Directions for this task>
Scan the entries below for the word "value" and copy every line in which it occurs.

* * * *

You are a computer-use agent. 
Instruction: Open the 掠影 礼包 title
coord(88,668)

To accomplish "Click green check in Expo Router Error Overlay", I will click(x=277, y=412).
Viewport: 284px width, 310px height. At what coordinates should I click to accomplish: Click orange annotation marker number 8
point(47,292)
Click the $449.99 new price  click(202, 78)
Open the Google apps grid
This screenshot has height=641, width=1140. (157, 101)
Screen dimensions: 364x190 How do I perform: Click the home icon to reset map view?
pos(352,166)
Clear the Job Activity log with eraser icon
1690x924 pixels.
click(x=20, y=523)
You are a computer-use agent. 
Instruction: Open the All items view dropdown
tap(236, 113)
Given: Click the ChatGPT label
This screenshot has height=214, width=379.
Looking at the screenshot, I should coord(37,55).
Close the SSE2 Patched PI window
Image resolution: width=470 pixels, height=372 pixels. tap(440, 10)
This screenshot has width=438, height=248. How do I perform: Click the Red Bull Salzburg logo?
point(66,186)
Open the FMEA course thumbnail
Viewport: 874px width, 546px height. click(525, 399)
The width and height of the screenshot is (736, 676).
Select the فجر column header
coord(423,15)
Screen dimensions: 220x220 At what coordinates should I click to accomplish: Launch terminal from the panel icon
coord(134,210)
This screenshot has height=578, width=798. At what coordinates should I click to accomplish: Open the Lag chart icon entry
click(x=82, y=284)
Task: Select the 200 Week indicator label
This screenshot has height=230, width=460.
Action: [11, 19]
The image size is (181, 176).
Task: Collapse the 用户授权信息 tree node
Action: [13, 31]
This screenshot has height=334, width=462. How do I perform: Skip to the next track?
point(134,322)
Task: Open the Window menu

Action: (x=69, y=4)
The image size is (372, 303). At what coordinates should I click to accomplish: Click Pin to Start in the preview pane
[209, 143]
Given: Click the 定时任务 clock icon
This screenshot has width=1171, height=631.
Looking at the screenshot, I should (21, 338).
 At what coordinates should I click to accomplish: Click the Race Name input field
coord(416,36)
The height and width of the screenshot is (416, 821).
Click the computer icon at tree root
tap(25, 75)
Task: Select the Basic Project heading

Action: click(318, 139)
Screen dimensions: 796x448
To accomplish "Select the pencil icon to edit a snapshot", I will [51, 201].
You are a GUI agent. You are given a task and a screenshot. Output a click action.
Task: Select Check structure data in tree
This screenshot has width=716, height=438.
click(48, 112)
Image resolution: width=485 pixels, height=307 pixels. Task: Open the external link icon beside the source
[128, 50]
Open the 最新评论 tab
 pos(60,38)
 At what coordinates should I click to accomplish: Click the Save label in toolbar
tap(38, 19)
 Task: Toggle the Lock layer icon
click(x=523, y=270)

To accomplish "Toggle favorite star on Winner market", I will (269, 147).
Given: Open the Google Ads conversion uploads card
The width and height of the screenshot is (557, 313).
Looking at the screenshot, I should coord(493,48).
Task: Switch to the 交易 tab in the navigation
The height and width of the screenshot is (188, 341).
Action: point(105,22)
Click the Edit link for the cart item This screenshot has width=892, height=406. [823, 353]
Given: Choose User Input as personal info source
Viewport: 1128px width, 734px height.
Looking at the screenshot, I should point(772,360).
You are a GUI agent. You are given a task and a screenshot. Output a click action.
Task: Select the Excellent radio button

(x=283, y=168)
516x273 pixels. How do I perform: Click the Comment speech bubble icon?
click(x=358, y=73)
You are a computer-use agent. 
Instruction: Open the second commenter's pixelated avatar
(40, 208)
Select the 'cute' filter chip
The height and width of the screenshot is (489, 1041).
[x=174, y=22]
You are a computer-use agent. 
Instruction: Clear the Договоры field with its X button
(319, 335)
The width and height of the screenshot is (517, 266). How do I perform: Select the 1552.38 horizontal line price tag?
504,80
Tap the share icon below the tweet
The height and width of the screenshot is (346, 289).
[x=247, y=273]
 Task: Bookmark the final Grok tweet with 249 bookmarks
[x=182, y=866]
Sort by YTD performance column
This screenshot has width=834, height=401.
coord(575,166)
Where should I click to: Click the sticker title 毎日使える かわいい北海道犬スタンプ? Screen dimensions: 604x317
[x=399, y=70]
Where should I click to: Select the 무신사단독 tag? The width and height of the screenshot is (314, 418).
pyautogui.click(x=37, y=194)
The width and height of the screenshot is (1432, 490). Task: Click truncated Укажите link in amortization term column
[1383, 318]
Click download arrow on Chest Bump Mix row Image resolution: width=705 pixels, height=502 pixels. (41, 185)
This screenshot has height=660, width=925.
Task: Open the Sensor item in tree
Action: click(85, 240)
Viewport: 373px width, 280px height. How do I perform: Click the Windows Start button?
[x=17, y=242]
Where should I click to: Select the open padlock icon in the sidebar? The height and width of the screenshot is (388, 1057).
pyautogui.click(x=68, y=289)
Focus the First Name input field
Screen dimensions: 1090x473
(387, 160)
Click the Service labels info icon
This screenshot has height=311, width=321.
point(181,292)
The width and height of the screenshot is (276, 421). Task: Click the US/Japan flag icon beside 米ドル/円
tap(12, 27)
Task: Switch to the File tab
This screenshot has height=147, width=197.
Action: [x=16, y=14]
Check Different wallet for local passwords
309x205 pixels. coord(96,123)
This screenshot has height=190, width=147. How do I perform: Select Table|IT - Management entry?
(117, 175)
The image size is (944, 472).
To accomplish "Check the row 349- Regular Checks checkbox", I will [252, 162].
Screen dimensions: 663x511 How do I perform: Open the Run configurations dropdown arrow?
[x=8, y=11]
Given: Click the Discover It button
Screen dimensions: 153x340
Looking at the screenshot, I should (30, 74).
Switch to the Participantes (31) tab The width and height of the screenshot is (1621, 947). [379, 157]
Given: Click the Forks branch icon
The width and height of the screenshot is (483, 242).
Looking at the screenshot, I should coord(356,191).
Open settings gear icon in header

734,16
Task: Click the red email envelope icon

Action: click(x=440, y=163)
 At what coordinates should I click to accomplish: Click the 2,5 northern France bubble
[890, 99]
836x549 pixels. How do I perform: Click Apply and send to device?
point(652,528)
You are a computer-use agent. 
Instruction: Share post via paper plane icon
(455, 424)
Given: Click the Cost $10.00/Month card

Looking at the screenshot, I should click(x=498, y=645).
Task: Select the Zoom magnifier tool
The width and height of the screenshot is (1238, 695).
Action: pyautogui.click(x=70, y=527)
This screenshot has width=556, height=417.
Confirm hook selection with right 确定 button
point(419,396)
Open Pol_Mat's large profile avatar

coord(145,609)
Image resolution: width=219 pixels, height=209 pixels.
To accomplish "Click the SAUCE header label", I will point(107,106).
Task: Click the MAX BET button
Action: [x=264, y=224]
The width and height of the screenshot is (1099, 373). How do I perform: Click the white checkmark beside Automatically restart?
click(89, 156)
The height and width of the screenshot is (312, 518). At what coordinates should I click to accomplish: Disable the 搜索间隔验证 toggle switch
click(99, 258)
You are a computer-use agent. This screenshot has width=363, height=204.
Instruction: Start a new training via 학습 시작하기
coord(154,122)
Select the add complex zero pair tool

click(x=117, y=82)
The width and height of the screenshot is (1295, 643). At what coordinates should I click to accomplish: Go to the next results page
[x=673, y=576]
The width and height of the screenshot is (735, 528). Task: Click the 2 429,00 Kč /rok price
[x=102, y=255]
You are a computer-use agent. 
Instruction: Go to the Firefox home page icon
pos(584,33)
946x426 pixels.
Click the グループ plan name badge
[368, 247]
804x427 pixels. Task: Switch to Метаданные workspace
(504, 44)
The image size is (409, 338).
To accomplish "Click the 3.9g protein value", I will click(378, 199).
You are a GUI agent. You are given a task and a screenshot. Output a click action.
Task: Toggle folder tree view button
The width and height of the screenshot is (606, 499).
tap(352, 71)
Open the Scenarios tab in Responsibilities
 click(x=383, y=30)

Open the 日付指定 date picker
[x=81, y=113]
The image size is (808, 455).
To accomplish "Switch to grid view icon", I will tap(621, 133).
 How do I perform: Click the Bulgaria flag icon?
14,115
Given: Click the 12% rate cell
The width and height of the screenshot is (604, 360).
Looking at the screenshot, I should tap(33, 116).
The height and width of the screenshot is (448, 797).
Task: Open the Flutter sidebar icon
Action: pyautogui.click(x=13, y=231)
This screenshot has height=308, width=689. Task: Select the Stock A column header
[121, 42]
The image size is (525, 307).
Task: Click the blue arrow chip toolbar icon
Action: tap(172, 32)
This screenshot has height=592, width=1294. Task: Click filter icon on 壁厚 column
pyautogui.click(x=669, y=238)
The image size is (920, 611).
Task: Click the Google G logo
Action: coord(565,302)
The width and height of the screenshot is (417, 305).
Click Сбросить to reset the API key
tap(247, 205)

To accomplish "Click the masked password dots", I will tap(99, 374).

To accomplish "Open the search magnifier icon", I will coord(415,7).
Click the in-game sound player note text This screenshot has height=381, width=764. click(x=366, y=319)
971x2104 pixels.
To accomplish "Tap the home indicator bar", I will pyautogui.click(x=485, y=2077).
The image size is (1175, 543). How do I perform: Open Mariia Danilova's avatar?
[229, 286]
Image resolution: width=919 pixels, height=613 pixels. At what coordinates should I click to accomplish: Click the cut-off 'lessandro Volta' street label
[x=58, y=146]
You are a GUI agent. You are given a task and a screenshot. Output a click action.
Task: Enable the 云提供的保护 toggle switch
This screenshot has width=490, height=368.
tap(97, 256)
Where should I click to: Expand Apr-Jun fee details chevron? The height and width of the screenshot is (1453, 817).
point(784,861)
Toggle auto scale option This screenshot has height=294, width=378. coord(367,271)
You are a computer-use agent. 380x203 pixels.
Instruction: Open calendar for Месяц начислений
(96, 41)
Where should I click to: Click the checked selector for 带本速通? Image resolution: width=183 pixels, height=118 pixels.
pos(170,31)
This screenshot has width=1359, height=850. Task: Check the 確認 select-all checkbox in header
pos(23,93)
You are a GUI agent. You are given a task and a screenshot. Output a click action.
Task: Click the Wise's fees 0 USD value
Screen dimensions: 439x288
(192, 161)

* * * *

Result>
To accomplish "Click the 3.9g protein value", I will click(378, 199).
Task: Click the Wise's fees 0 USD value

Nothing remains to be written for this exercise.